By Mike Wackett (The Loadstar) – Cosco Shipping Holdings resumed trading on the Shanghai Stock Exchange (SSE) today, more than two months after its shares were suspended on the bourse.
The move brings an end to speculation that Cosco had another carrier target on its radar, after it announced plans to scoop up OOIL’s OOCL earlier this month.
Nevertheless, there remains some uncertainty that the OOIL transaction will overcome all the regulatory hurdles. The SSE issued a letter of enquiry on 18 July requiring clarification on two specific points of the deal.
These relate to concerns as to whether the transaction would clear anti-trust and monopoly regulators around the world and how Cosco intends to keep OOIL listed on the Hong Kong Stock Exchange, as committed.
Alphaliner reports that the SSE received a response yesterday, which it must have found sufficiently reassuring to allow Cosco’s shares to resume trading.
The consultant said Cosco had confirmed that the transaction was subject to regulatory review in the US and the EU, but apparently made no mention of Chinese or other official bodies.
Cosco said it held “a positive attitude” to the anti-monopoly reviews based on “preliminary judgements”, but conceded that there existed a “certain degree of uncertainty” over the outcome.
According to the analyst, Cosco and SIPG, which will buy 9.99%, confirmed they intended to maintain OOIL’s listing status on the HKSE via a series of measures that would include issuing new shares to independent third-party investors.

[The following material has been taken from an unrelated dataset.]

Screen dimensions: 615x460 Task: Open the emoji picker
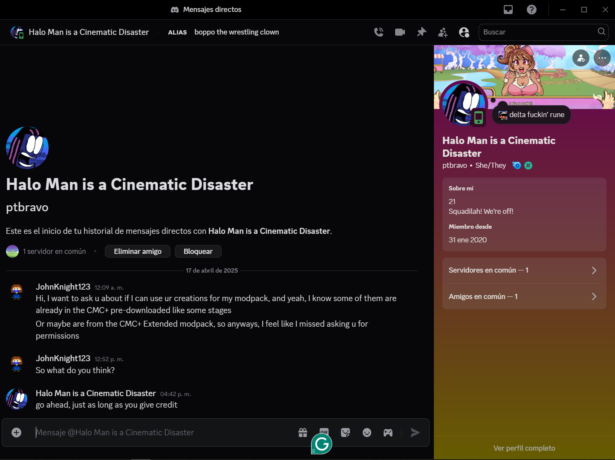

They have also pledged to maintain the OOIL/OOCL staff compliment, saying on 9 July they would not “terminate any employee at OOIL, as a result of this transaction, for at least 24 months after the close of the offer”.

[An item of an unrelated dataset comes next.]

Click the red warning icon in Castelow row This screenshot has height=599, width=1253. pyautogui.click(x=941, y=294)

In practice, however, during this period there will be management changes, leading to executives at OOCL “seeking new employment challenges”, which along with natural wastage may change the culture at OOCL.
One UK recruitment consultant recently told The Loadstar it already had a number of OOCL executives on its books who, he said, were all “highly prized” assets that “would be in demand”.